Hourly weather data from the Arctic LTER Moist Acidic Tussock Experimental plots from 2011 to present, Toolik Filed Station, North Slope, Alaska.

Abstract: 

Hourly weather data from the LTER Moist Acidic Tussock Experimental plots. The station was installed in 1990 in block 2 of the Toolik LTER experimental moist acidic tussock plots. The plots are located on a hillside near Toolik Lake (68 38' N, 149 36'W). Global solar radiation, photosynthetic active radiation, unfrozen precipitation, air temperature, relative humidity, wind speed, and wind direction are measured at 3 meters. Additional sensors in greenhouses and shade houses plots measure air temperature, relative humidity and photosynthetic active radiation during the growing season. The sensors are read every minute and averaged or totaled every hour.

Project Keywords: 

Data set ID: 

10405

EML revision ID: 

4
Published on EDI/LTER Data Portal

Citation: 

Shaver, G. 2019. Hourly weather data from the Arctic LTER Moist Acidic Tussock Experimental plots from 2011 to present, Toolik Filed Station, North Slope, Alaska. Environmental Data Initiative. http://dx.doi.org/10.6073/pasta/0bdf6cd129910f7b43a538777c221367
People

Owner/Creator: 

Contact: 

Additional People: 

Associated Researcher
Dates

Date Range: 

Saturday, January 1, 2011 to Monday, December 31, 2018

Publication Date: 

2019

Methods: 

  In 1990 a data logger and sensors were installed at block 2 of  the Moist Acidic Tundra (MAT) site at Toolik Field Station Long Term Ecological Research Site (LTER) to monitor weather and soil temperatures. Please see temperature soil files for soil temperature information .

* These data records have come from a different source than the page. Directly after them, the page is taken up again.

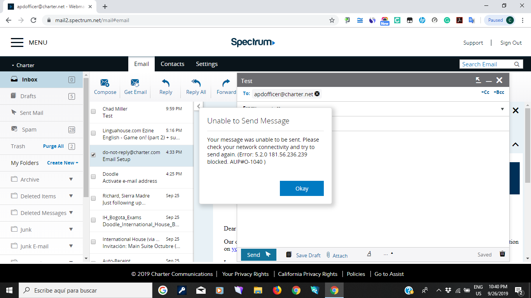Click the Attach paperclip icon

[x=328, y=255]
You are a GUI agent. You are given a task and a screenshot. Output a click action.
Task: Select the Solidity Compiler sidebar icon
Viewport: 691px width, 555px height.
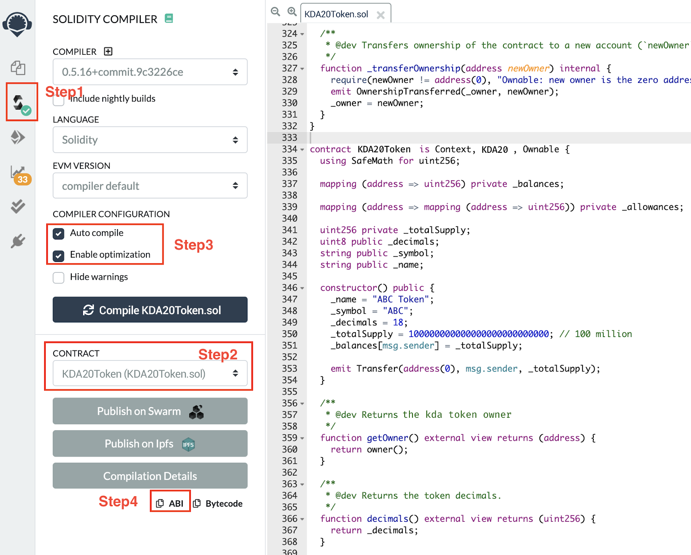click(x=21, y=103)
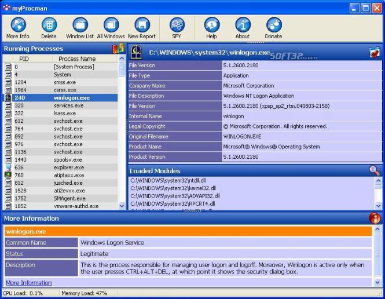Sort processes by the PID column header
This screenshot has height=299, width=385.
pos(24,59)
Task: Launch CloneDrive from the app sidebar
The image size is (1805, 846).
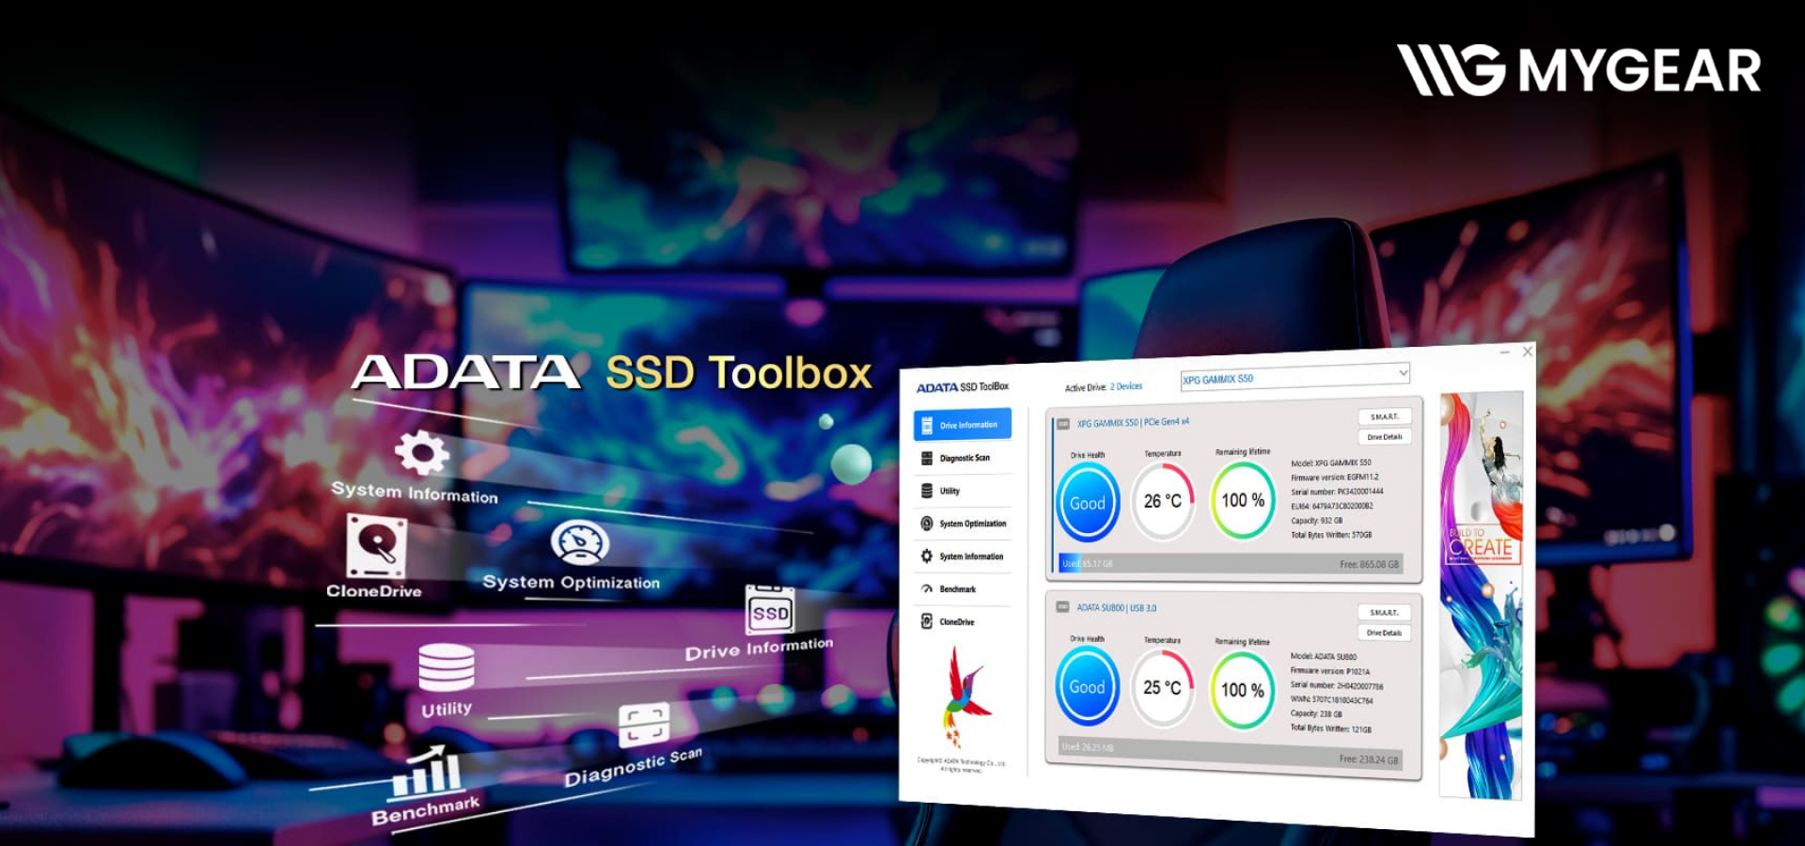Action: (927, 621)
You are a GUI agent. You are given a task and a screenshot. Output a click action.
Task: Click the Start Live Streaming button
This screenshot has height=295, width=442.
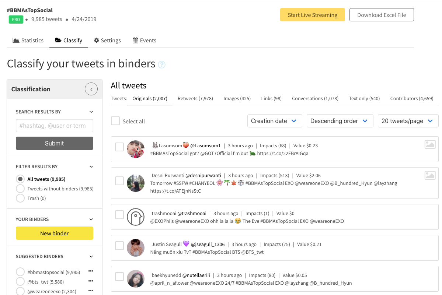coord(312,15)
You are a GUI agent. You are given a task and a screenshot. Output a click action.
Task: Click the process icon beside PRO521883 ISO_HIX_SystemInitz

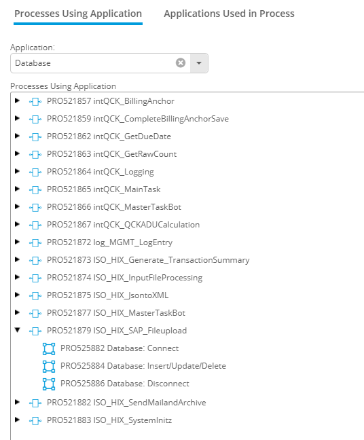click(x=35, y=420)
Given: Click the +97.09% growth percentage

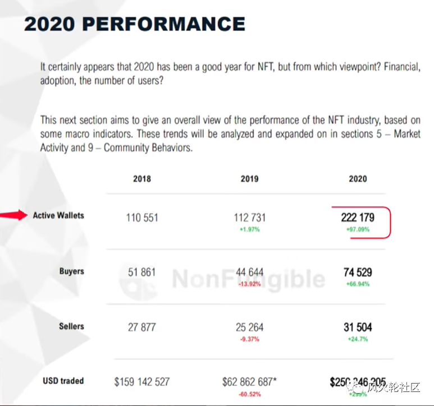Looking at the screenshot, I should click(x=357, y=230).
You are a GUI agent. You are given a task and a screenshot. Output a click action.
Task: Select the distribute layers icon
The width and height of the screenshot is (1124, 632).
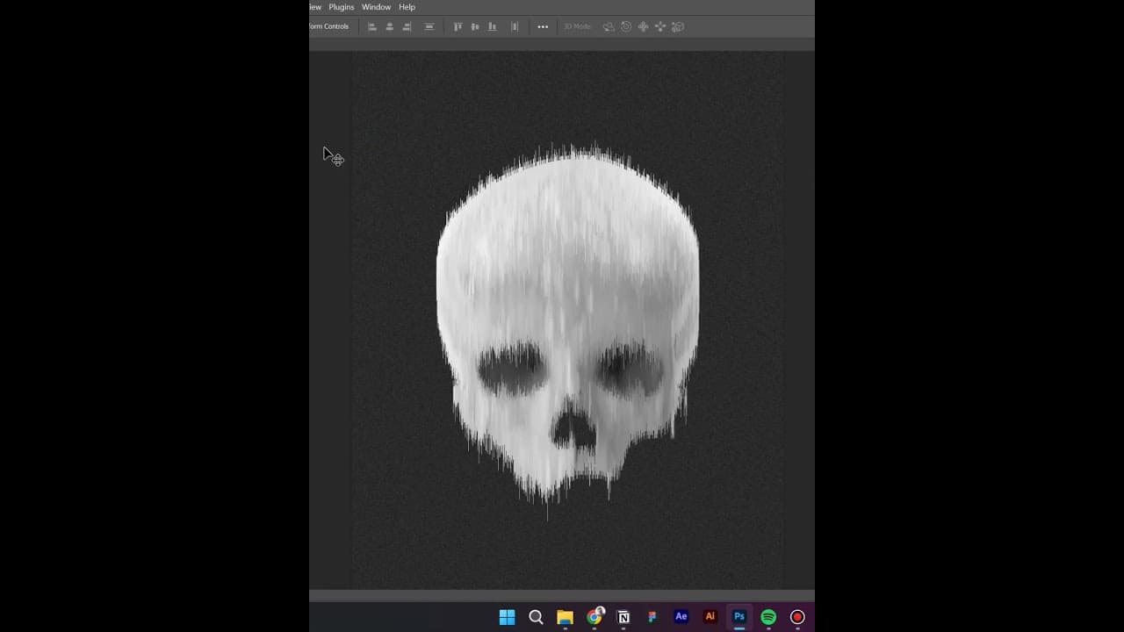click(x=515, y=26)
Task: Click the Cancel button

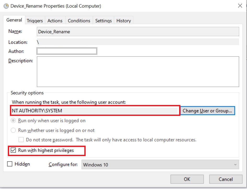Action: pos(226,179)
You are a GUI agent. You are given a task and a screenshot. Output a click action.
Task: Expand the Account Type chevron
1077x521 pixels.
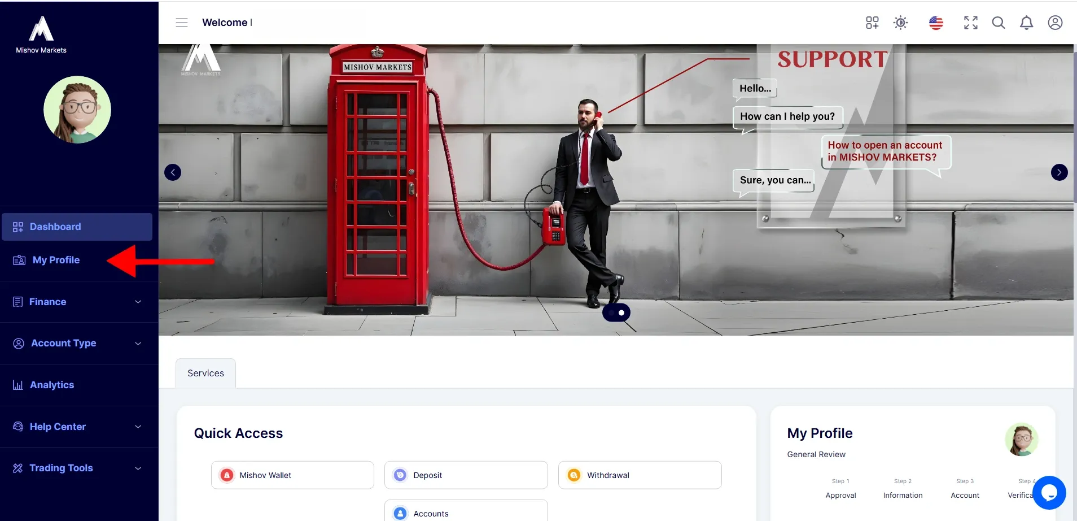[x=138, y=344]
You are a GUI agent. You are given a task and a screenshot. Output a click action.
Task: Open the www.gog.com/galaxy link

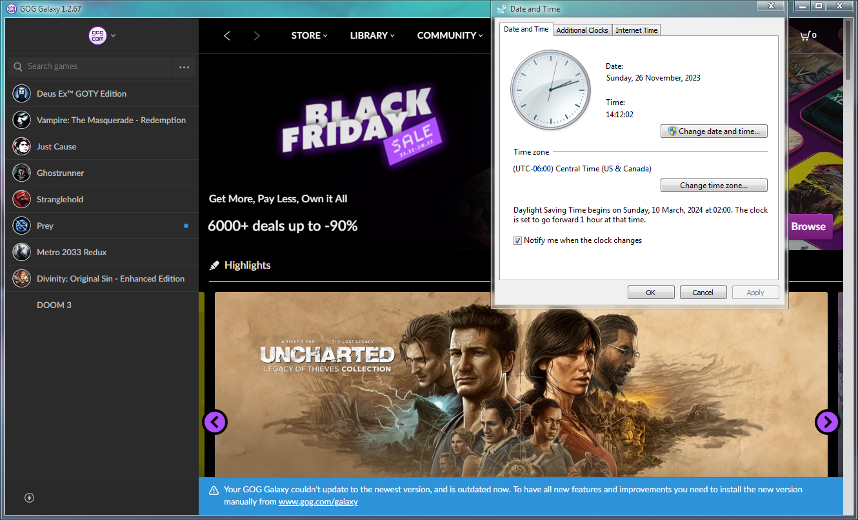[x=318, y=501]

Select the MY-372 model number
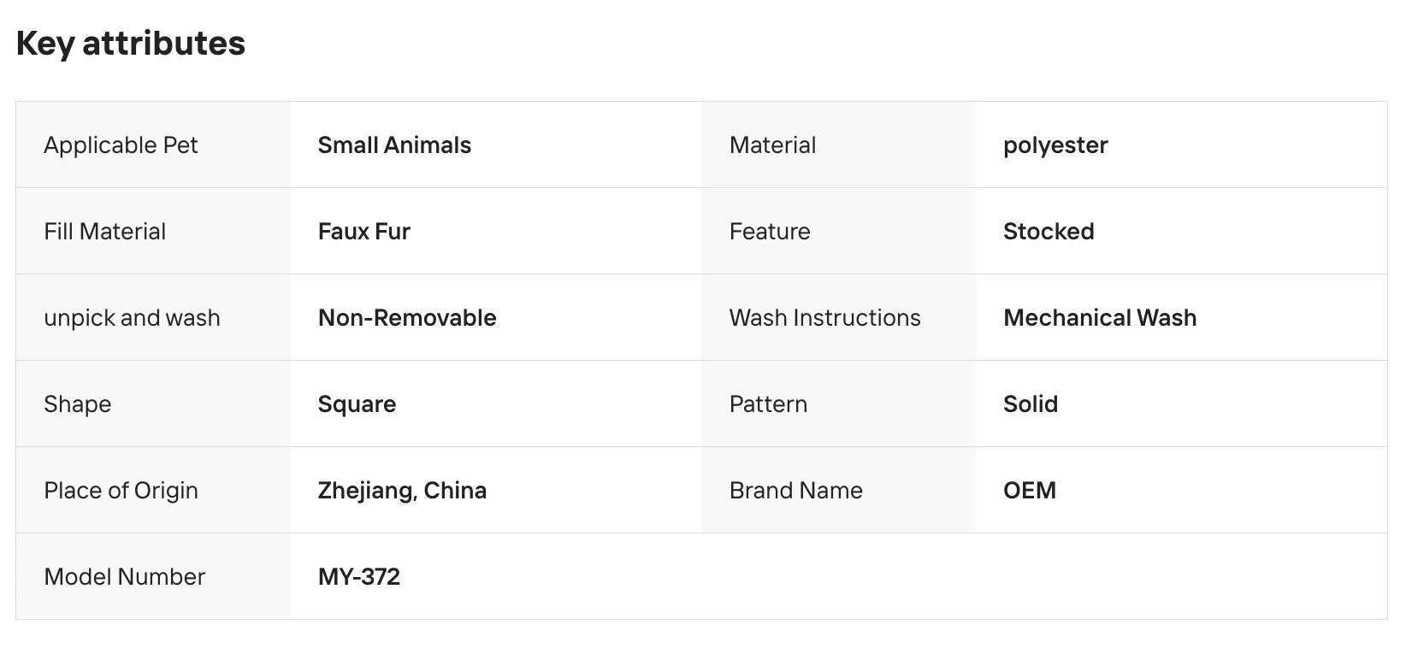(359, 577)
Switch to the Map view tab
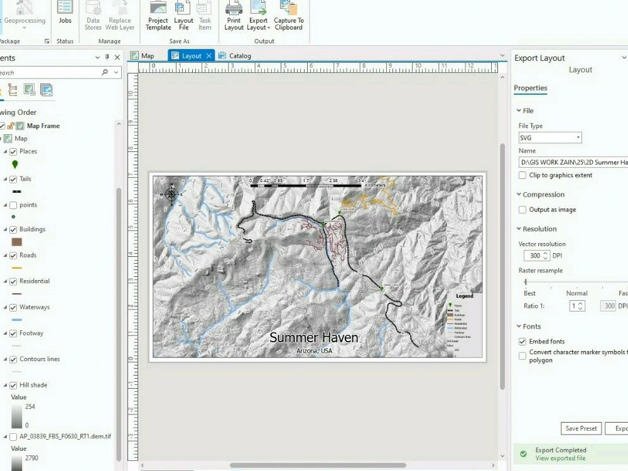Viewport: 628px width, 471px height. [x=143, y=55]
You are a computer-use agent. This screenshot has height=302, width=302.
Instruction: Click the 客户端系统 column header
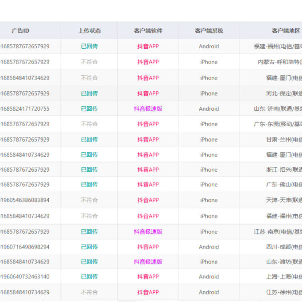click(x=209, y=31)
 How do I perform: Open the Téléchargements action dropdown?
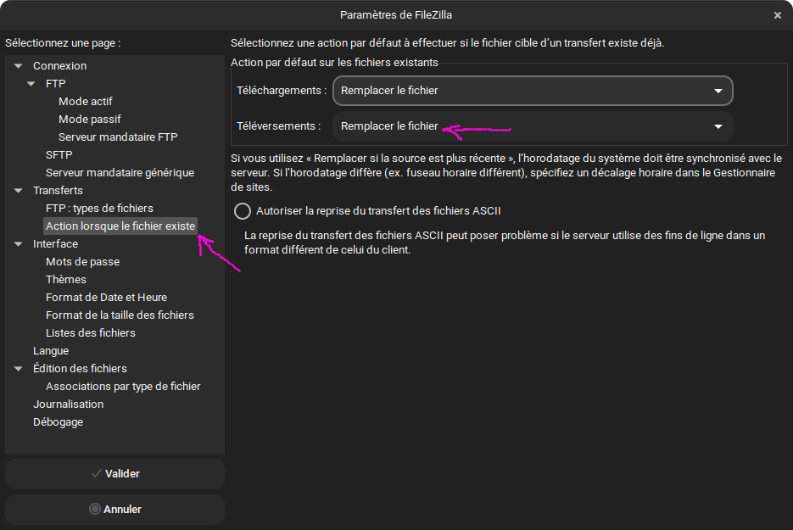click(532, 91)
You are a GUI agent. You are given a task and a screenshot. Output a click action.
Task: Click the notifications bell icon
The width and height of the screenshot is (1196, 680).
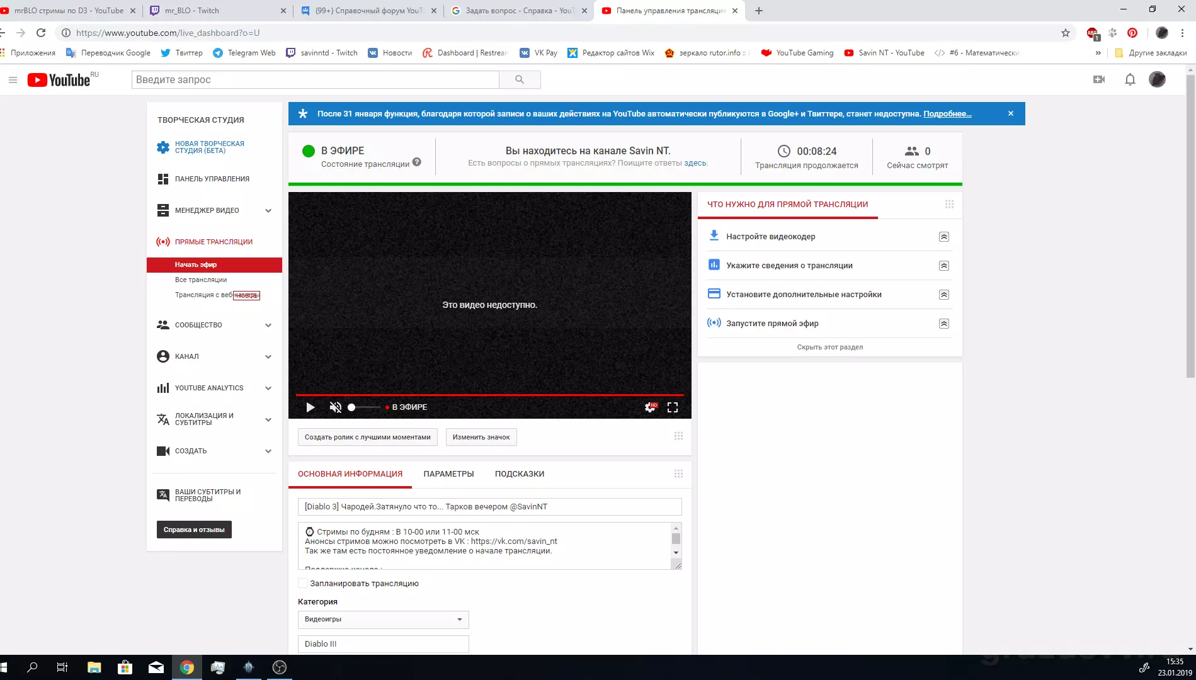click(1130, 80)
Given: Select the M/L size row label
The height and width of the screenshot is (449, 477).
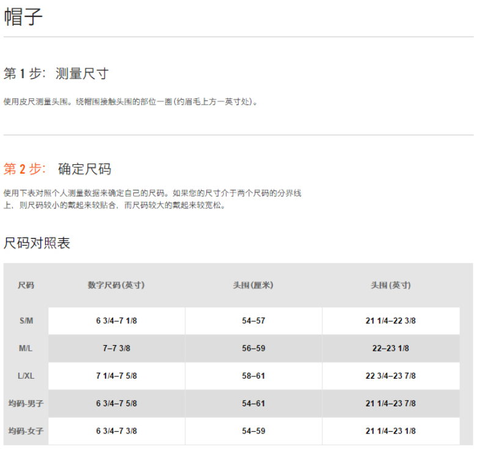Looking at the screenshot, I should tap(26, 348).
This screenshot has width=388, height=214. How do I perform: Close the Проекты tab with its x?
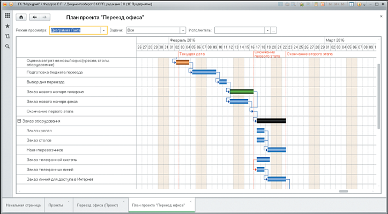(x=69, y=202)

Climatic conditions were measured in plots covered by green houses, shade coverage and control non-disturbed plots.

For sensor and column labels CT = Control, GH = Greenhouse and SH = shade house. Note that shade cloth and plastic greenhouse material are attached to a permanent frame structure every spring (early to mid June) and removed in late August each year. Thus temperature measurements in the control plot may be representative of all three sites when the covers are not present.

Sensors in the control plot include: global solar radiation, photosynthetic active radiation, unfrozen precipitation, air temperature, relative humidity, wind speed, and wind direction at 3 meters. Additional sensors in greenhouses and shade houses plots measure air temperature, relative humidity and photosynthetic active radiation during the growing season. These sensors are read every minute and averaged or totaled every hour.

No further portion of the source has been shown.